Custodi del blu: i sub di Mare Mio rimuovono oltre 1.500 kg di rifiuti per salvare il Mediterraneo

Dalla superficie agli abissi del Mediterraneo, un gruppo di marinai e sommozzatori ha deciso di trasformare la propria passione per il mare in un impegno concreto. Questo è il cuore di Mare Mio, il progetto promosso da Gin Mare, che quest’anno celebra la sua quinta edizione. Ogni estate, volontari, esperti e associazioni si uniscono per restituire vita agli ecosistemi marini, affrontando l’inquinamento che minaccia la bellezza e la biodiversità del nostro mare.

Nel corso dei mesi estivi, le squadre di sommozzatori hanno esplorato alcune delle aree più iconiche del Mediterraneo, da Camogli a Portofino, fino a Capri. Il loro obiettivo è chiaro: liberare i fondali da plastica, reti fantasma e rifiuti sommersi. Tra gli interventi più significativi, spicca quello effettuato nei pressi del Salto di Tiberio, a Capri, dove nove subacquei si sono immersi fino a 55 metri di profondità per rimuovere tre reti da pesca abbandonate, oltre 250 metri di trappole per la fauna marina, e il relitto arrugginito di un vecchio motorino. Questa operazione evidenzia quanto a lungo i rifiuti possano continuare a danneggiare l’ambiente.

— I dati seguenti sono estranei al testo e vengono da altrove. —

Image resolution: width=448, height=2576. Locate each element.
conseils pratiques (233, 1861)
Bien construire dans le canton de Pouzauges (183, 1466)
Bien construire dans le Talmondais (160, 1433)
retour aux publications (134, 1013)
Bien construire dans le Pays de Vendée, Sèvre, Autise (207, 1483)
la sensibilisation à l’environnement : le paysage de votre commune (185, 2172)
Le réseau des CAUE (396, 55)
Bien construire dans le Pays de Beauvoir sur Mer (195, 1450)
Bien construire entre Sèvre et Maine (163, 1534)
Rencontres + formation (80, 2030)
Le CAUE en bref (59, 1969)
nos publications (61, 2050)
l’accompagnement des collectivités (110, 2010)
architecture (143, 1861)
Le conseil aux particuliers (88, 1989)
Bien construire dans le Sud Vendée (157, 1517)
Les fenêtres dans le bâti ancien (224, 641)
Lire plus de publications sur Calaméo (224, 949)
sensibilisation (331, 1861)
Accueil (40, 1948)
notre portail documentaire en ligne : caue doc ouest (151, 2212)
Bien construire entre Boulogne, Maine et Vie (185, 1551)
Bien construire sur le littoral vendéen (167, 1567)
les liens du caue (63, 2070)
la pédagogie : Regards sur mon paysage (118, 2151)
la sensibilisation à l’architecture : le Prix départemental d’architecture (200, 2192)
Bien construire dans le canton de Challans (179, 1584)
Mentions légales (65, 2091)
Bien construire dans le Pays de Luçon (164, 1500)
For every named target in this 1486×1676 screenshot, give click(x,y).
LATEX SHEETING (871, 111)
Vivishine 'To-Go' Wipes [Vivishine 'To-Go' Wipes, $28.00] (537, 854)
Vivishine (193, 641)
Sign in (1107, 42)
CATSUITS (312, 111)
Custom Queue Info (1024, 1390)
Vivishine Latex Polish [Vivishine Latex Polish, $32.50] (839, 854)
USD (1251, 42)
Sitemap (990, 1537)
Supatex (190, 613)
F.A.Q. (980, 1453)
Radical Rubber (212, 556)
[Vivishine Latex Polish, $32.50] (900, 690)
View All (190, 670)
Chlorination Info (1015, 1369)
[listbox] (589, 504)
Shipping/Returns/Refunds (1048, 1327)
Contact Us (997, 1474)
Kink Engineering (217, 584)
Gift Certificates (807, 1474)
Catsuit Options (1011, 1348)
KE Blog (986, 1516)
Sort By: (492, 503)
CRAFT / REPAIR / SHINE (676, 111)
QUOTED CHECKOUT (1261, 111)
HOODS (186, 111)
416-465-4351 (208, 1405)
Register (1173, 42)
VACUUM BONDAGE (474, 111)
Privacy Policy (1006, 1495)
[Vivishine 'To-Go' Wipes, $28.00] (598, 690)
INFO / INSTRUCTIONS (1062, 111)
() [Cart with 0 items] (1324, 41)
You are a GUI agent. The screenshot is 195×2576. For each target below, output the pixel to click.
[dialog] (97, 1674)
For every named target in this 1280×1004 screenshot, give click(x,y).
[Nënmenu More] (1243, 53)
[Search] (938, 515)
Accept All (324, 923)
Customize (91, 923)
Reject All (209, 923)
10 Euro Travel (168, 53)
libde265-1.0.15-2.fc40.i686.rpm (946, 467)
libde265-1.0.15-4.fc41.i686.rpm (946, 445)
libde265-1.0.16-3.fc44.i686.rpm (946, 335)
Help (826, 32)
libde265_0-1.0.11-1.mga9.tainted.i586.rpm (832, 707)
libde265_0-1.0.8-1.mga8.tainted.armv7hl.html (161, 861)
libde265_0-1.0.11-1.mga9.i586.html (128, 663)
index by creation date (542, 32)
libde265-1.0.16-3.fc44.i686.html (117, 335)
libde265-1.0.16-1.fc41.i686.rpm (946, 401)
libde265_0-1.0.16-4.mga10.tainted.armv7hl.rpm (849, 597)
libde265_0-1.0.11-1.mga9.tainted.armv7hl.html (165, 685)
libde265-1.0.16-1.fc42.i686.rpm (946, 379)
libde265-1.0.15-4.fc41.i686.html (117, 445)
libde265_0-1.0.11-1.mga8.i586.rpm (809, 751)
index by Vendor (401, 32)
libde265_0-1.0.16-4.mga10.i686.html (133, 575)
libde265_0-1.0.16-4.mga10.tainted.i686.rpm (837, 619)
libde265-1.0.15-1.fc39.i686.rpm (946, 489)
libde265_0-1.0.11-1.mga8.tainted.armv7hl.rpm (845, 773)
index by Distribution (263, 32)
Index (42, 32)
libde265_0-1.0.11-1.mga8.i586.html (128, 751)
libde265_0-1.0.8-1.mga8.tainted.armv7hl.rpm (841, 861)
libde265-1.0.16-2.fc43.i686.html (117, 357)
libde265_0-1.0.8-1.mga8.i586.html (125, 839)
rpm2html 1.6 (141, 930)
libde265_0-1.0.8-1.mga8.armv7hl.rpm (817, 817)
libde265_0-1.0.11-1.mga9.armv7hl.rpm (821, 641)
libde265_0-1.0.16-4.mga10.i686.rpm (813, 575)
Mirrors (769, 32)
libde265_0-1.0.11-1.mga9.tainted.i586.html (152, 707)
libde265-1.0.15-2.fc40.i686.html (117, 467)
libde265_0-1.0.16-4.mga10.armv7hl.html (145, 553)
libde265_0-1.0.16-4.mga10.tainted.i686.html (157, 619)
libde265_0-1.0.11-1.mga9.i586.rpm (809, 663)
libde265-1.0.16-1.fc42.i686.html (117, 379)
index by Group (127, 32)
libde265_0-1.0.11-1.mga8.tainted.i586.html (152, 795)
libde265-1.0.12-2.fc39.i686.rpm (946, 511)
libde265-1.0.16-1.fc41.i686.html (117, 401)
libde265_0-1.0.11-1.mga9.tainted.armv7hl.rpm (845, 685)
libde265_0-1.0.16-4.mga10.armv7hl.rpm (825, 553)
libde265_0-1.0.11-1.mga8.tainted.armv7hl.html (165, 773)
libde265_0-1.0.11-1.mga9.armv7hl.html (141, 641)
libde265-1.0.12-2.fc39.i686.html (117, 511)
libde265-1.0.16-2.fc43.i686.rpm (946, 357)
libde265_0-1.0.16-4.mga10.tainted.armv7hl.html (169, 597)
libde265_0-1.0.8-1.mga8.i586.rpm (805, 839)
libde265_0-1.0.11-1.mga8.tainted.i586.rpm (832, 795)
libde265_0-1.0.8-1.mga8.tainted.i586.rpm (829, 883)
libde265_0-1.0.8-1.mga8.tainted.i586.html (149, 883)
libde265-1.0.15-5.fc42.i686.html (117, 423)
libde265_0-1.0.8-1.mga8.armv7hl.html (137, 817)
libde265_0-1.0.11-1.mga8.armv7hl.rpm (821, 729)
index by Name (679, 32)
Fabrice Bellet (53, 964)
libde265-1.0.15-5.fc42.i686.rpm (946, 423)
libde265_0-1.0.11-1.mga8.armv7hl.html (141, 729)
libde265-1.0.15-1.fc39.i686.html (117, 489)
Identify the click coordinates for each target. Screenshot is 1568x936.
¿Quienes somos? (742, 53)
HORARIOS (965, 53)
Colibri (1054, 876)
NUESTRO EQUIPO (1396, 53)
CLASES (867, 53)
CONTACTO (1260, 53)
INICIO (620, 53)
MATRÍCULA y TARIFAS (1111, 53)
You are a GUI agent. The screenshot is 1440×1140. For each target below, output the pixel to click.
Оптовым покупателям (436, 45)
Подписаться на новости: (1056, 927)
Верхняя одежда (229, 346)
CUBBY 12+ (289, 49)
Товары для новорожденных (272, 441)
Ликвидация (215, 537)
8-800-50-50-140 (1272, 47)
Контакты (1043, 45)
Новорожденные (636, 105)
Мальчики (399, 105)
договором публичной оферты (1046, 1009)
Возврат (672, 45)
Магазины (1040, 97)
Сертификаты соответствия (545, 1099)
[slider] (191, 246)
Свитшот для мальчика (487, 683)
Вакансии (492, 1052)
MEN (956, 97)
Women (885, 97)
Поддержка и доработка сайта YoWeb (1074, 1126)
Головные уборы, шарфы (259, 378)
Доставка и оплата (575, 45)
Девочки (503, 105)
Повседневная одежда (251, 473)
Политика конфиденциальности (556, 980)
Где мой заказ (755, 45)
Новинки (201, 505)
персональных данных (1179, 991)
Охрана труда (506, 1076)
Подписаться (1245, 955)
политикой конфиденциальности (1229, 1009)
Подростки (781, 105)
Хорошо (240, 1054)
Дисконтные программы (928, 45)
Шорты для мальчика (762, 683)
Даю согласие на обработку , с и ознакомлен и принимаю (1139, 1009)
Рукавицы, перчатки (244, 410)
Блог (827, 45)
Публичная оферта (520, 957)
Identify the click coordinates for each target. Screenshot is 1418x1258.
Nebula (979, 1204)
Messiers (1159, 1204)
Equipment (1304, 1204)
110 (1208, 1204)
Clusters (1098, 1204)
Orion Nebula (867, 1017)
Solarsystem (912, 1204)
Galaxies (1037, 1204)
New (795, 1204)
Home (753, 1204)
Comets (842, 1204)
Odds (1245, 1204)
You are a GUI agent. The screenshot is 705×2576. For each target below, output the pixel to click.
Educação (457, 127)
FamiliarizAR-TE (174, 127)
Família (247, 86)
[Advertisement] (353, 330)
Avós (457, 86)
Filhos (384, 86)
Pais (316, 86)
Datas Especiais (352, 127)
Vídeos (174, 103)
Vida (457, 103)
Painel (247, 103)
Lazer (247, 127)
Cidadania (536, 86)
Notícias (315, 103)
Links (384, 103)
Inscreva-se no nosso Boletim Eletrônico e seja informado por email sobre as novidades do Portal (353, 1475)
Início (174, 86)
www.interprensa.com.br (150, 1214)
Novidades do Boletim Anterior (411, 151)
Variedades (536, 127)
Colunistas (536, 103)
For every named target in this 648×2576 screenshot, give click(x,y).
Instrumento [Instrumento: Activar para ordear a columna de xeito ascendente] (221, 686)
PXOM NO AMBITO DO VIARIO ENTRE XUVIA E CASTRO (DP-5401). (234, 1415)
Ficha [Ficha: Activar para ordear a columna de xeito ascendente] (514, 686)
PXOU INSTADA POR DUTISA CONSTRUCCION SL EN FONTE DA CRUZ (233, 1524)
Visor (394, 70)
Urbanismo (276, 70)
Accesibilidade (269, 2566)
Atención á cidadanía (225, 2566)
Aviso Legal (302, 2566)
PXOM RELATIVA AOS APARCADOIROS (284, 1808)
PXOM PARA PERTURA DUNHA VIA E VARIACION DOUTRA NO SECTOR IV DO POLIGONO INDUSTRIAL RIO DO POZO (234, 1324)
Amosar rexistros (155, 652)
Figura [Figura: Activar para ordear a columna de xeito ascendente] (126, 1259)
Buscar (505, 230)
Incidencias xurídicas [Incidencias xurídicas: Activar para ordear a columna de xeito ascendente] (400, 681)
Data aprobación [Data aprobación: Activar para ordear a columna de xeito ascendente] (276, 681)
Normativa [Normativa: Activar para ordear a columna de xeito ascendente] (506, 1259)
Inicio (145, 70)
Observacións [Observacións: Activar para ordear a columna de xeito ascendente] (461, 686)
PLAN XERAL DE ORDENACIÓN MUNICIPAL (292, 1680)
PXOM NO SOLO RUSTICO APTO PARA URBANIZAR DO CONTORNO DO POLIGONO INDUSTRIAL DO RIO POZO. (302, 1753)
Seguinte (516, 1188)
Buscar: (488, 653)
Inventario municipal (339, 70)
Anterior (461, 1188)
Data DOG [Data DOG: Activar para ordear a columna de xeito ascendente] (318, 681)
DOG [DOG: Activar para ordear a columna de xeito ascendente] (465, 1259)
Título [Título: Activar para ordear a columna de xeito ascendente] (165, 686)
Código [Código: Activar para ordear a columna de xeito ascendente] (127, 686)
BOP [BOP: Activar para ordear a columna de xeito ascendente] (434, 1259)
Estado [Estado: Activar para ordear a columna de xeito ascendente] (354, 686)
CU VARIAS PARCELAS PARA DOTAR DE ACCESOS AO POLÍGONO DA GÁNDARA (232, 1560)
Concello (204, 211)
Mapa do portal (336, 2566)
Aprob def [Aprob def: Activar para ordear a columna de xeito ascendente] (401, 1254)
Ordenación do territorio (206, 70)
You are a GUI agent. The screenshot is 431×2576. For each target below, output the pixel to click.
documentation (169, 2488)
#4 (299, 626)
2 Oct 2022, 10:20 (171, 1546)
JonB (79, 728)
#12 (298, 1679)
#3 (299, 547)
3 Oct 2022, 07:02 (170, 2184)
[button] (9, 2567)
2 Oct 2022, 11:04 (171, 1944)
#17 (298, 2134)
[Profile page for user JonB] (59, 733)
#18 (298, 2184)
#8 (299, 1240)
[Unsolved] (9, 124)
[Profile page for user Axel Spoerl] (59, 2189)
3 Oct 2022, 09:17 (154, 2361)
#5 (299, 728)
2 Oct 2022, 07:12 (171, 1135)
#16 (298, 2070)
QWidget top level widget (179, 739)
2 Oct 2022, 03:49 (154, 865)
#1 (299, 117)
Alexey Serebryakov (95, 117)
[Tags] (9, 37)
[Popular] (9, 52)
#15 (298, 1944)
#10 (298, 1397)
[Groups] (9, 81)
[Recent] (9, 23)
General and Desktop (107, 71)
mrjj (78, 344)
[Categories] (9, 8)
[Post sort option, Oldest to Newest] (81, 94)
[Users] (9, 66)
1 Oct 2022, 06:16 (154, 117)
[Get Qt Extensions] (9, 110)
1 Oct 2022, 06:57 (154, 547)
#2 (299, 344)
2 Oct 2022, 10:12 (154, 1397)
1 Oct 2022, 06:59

Il bilancio di questa stagione è impressionante: 1.504 chilogrammi di rifiuti recuperati, metà dei quali costituiti da plastica. Dalla nascita di Mare Mio nel 2021, sono state rimosse complessivamente cinque tonnellate di materiali dal Mediterraneo. Questi numeri assumono un significato urgente, considerando che, senza interventi concreti, entro il 2050 nei nostri mari potrebbe esserci più plastica che pesci.

Il Mediterraneo in pericolo: numeri che allarmano

Per comprendere l’urgenza di iniziative come Mare Mio, è fondamentale considerare i dati sull’inquinamento marino nel Mediterraneo. Secondo il WWF, l’87% del Mar Mediterraneo è inquinato, con concentrazioni record di microplastiche che raggiungono quasi 1,9 milioni di frammenti per metro quadrato, soprattutto nelle profondità. Pur rappresentando solo l’1% delle acque marine del pianeta, il Mediterraneo contiene circa il 7% della plastica marina globale.

Ogni anno, decine di migliaia di tonnellate di rifiuti plastici raggiungono il mare da fonti terrestri. Si stima che quasi 230.000 tonnellate di plastica vengano scaricate annualmente nel Mediterraneo da fiumi e attività umane. Le reti da pesca abbandonate, note come “reti fantasma”, sono particolarmente pericolose e causano soffocamento e ferite alla fauna marina. In zone abissali come l’Abisso Calipso, situato nel Mar Ionio meridionale, si registrano densità di rifiuti talmente elevate da considerarlo uno dei fondali più inquinati del Mediterraneo.

Un modello di collaborazione per proteggere il mare

Dietro il progetto Mare Mio c’è Gin Mare, un brand con una profonda connessione con il Mediterraneo. Mare Mio rappresenta un esempio di come iniziative private possano diventare leve di cambiamento reale, attraverso la costruzione di partnership con associazioni locali e l’adozione di modalità operative trasparenti e scientificamente fondate.

Grazie alla collaborazione con la Fondazione Marevivo, ogni rifiuto recuperato viene analizzato, catalogato e smaltito correttamente. Questo non solo contribuisce a costruire dati sullo stato di salute del Mediterraneo, ma dimostra anche come il mondo privato possa farsi promotore di cambiamento, lavorando insieme alla società civile per difendere un patrimonio naturale.

L’impegno di Mare Mio va oltre la semplice rimozione dei rifiuti; comprende anche la sensibilizzazione delle comunità locali. Attraverso eventi pubblici e campagne di educazione ambientale, il progetto coinvolge la popolazione nella lotta contro l’inquinamento marino, promuovendo stili di vita sostenibili. Sono organizzati workshop e attività didattiche per le scuole, affinché i giovani comprendano l’importanza di preservare le risorse naturali.

In conclusione, Mare Mio si inserisce in un contesto internazionale più ampio, contribuendo a un movimento globale per la salvaguardia degli oceani. La questione della plastica negli oceani è diventata una delle principali sfide ambientali del nostro tempo, e iniziative come questa rappresentano un passo fondamentale verso un futuro in cui i mari possano tornare a essere habitat sani e vitali per la fauna marina e per le generazioni a venire. Il modello di Mare Mio dimostra che la collaborazione tra imprese, associazioni e cittadini può portare a risultati tangibili, trasformando i subacquei volontari in veri e propri custodi del blu.